Qwen3-VL can scan two-hour videos and pinpoint nearly every detail
11 days ago
- #Open Source
- #Multimodal AI
- #Alibaba
- Alibaba releases technical report on Qwen3-VL, an open multimodal model excelling in image-based math tasks and video analysis.
- The model processes large data loads, including two-hour videos or hundreds of document pages within a 256,000-token context window.
- Achieves 100% accuracy in locating individual frames in 30-minute videos and 99.5% in two-hour videos in 'needle-in-a-haystack' tests.
- Outperforms competitors like Gemini 2.5 Pro, GPT-5, and Claude Opus 4.1 in benchmarks, especially in visual math tasks.
- Scores 85.8% on MathVista and 74.6% on MathVision, leading over competitors.
- Excels in specialized benchmarks: 96.5% on DocVQA, 875 points on OCRBench (39 languages), and strong performance in GUI agent tasks.
- Handles complex PDF documents and scientific charts well, with scores of 56.2% on MMLongBench-Doc and 90.5% on CharXiv.
- Lags in general reasoning tasks, scoring 69.3% on MMMU-Pro compared to GPT-5's 78.4%.

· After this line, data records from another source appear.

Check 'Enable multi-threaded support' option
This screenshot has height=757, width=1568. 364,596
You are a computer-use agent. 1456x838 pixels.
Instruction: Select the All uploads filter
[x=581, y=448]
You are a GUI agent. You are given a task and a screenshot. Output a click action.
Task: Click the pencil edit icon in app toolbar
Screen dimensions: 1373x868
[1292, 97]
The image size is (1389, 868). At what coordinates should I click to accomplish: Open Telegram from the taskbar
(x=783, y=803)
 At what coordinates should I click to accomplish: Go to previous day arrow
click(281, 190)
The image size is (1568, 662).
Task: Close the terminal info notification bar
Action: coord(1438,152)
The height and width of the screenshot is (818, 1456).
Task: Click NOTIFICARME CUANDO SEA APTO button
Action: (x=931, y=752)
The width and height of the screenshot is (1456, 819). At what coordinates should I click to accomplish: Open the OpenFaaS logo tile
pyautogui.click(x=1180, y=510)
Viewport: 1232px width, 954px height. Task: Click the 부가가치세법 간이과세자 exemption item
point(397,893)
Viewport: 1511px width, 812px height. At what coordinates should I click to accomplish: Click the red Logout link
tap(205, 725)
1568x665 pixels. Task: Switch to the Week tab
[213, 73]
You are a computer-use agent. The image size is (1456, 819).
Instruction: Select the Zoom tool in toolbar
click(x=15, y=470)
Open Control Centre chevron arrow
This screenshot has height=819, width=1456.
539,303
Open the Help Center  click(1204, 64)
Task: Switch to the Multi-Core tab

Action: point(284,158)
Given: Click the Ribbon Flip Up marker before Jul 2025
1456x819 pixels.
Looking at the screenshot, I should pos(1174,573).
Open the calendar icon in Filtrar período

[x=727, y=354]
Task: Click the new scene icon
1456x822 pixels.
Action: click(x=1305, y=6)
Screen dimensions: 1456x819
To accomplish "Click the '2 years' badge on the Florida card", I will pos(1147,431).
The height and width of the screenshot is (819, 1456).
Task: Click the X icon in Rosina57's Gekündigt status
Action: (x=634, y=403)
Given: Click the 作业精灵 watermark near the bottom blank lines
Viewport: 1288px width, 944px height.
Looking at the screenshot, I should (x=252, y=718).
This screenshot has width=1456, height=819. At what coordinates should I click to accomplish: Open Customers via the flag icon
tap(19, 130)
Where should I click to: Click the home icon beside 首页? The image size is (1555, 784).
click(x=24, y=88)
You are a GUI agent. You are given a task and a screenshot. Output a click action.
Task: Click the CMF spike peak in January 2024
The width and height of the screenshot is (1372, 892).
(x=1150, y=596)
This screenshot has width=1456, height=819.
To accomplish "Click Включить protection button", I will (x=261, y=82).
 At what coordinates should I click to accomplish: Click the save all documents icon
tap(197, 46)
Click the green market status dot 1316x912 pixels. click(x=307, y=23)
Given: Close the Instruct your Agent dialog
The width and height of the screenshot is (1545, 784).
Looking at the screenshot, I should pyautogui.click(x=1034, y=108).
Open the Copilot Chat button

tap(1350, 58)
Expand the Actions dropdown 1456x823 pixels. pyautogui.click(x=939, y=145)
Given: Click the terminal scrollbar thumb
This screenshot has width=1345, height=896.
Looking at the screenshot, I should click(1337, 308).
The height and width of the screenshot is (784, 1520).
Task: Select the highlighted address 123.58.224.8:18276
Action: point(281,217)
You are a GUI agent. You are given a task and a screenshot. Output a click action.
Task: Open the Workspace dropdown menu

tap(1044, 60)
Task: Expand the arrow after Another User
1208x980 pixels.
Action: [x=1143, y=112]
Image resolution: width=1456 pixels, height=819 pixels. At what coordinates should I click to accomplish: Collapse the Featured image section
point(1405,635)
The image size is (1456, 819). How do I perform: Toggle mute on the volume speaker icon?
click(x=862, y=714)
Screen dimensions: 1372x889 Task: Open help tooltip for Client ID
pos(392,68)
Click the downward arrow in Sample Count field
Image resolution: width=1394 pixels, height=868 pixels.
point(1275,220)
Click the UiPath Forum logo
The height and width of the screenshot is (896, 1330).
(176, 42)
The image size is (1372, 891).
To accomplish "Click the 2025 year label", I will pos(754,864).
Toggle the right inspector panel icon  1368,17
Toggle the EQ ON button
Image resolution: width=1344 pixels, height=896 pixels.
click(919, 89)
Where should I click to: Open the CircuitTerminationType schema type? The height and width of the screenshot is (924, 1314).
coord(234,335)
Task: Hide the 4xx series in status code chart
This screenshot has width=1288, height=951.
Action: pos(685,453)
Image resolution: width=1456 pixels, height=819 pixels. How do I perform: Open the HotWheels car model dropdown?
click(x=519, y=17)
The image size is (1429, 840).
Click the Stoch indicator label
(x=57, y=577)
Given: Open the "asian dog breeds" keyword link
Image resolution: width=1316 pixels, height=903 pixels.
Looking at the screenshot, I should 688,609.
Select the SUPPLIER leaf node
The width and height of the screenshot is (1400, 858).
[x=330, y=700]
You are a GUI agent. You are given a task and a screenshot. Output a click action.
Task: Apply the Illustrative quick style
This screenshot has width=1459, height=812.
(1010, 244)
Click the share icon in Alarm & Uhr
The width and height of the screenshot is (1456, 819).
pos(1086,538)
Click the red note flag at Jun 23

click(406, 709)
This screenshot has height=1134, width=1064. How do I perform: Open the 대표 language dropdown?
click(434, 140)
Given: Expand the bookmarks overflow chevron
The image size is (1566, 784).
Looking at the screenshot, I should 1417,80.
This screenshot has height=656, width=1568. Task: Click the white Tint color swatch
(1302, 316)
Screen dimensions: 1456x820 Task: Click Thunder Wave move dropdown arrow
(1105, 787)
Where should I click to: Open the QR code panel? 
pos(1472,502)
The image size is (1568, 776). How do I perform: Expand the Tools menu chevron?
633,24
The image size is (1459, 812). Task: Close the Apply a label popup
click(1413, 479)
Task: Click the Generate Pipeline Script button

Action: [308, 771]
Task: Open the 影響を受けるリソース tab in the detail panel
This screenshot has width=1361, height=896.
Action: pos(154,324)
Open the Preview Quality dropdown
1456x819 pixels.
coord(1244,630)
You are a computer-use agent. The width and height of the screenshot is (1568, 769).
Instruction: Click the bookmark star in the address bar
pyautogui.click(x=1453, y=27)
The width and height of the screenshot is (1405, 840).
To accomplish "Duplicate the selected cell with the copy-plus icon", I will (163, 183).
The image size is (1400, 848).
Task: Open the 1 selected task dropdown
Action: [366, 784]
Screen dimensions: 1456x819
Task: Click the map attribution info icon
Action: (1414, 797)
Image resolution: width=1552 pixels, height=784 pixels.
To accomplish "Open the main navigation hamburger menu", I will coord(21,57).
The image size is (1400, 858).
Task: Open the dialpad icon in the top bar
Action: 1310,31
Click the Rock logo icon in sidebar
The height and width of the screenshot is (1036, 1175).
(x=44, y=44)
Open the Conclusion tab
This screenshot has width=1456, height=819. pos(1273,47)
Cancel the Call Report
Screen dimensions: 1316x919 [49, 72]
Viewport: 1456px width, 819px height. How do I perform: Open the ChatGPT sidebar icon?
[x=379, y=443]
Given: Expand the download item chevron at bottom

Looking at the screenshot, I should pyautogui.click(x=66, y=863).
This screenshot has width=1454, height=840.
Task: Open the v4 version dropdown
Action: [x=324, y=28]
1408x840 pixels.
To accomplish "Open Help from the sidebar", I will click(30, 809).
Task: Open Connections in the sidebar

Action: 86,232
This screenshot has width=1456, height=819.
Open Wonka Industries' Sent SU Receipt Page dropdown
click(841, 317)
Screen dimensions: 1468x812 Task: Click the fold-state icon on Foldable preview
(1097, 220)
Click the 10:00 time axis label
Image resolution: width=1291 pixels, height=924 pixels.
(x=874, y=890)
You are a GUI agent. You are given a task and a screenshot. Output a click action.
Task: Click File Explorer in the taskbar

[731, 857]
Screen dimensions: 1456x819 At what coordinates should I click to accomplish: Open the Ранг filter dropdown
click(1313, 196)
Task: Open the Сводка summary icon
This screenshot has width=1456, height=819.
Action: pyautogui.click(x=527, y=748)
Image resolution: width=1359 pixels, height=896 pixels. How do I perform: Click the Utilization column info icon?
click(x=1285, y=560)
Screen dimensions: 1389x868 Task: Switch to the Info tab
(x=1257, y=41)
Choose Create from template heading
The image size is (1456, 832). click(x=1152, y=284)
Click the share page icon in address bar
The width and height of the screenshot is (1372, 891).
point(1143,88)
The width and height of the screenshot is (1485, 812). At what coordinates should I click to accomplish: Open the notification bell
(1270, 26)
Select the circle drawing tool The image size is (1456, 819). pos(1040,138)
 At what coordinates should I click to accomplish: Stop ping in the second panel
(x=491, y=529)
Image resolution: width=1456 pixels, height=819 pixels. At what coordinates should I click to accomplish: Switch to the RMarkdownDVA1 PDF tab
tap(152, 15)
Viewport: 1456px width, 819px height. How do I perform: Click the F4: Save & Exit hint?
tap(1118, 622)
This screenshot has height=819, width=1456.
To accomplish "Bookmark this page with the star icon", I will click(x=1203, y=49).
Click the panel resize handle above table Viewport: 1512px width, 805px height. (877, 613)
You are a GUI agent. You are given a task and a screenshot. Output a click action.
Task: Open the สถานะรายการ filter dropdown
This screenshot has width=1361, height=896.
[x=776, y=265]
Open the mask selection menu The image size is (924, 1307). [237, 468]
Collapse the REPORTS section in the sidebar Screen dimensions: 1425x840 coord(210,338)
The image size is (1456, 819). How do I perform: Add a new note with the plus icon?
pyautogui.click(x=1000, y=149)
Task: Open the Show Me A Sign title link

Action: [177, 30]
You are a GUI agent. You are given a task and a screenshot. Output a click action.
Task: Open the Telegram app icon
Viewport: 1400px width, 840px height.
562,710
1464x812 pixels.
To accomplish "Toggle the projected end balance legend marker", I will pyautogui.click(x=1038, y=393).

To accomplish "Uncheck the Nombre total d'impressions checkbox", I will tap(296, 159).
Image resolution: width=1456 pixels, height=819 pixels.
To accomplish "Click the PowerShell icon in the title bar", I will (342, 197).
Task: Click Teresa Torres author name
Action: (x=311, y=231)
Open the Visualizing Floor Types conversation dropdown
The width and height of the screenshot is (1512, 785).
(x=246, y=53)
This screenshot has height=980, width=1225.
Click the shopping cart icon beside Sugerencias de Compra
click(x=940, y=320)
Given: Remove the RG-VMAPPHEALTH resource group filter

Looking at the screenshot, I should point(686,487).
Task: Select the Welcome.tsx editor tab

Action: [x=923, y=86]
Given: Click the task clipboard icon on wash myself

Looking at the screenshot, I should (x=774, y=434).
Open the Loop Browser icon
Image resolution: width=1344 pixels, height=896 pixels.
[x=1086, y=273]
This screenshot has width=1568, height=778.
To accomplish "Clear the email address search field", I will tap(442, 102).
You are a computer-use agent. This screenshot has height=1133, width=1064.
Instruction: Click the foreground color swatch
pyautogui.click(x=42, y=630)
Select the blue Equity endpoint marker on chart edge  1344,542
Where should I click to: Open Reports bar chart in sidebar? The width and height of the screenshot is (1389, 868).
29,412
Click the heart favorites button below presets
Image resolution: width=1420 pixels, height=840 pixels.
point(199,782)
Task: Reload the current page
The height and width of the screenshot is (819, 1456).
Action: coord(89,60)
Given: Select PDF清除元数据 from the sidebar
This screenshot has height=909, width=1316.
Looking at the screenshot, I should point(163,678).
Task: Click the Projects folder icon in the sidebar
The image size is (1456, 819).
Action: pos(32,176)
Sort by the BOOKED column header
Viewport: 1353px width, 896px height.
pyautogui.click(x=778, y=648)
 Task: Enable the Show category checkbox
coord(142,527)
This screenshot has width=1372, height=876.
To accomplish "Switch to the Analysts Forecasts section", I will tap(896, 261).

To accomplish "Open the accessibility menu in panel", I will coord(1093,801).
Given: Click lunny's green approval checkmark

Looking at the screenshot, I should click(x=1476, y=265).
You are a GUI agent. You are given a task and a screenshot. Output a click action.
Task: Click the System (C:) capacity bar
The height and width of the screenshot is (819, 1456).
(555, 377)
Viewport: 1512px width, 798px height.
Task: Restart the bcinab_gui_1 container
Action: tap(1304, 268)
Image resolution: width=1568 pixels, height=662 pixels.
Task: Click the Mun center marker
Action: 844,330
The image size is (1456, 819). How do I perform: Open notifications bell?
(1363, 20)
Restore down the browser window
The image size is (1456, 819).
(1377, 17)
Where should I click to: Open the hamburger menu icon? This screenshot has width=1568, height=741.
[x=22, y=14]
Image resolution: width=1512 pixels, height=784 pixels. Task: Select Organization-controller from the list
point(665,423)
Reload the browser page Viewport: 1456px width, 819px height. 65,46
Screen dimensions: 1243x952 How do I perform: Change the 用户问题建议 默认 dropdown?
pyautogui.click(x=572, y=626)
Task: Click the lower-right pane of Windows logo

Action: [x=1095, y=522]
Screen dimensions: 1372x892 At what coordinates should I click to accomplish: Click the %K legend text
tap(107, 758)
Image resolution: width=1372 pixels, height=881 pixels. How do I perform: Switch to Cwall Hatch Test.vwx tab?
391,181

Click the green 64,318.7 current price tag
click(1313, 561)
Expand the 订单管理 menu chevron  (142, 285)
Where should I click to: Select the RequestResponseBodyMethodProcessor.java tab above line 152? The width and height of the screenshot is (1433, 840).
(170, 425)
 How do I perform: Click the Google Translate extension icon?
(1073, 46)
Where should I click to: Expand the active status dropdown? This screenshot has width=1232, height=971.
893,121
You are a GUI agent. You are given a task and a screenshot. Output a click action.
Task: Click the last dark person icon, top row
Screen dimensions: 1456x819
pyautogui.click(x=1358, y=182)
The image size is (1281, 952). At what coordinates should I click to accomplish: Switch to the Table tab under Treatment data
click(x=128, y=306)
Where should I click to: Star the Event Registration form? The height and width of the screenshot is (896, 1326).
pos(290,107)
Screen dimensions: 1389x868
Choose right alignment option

- Key architectural upgrades include interleaved MRoPE, DeepStack technology, and a text-based timestamp system.
- Trained on one trillion tokens across four phases, expanding context windows from 8,000 to 262,000 tokens.
- Open weights available under Apache 2.0 license, with models ranging from 2B to 235B parameters.
- Qwen3-VL is positioned to drive further open-source development in multimodal AI.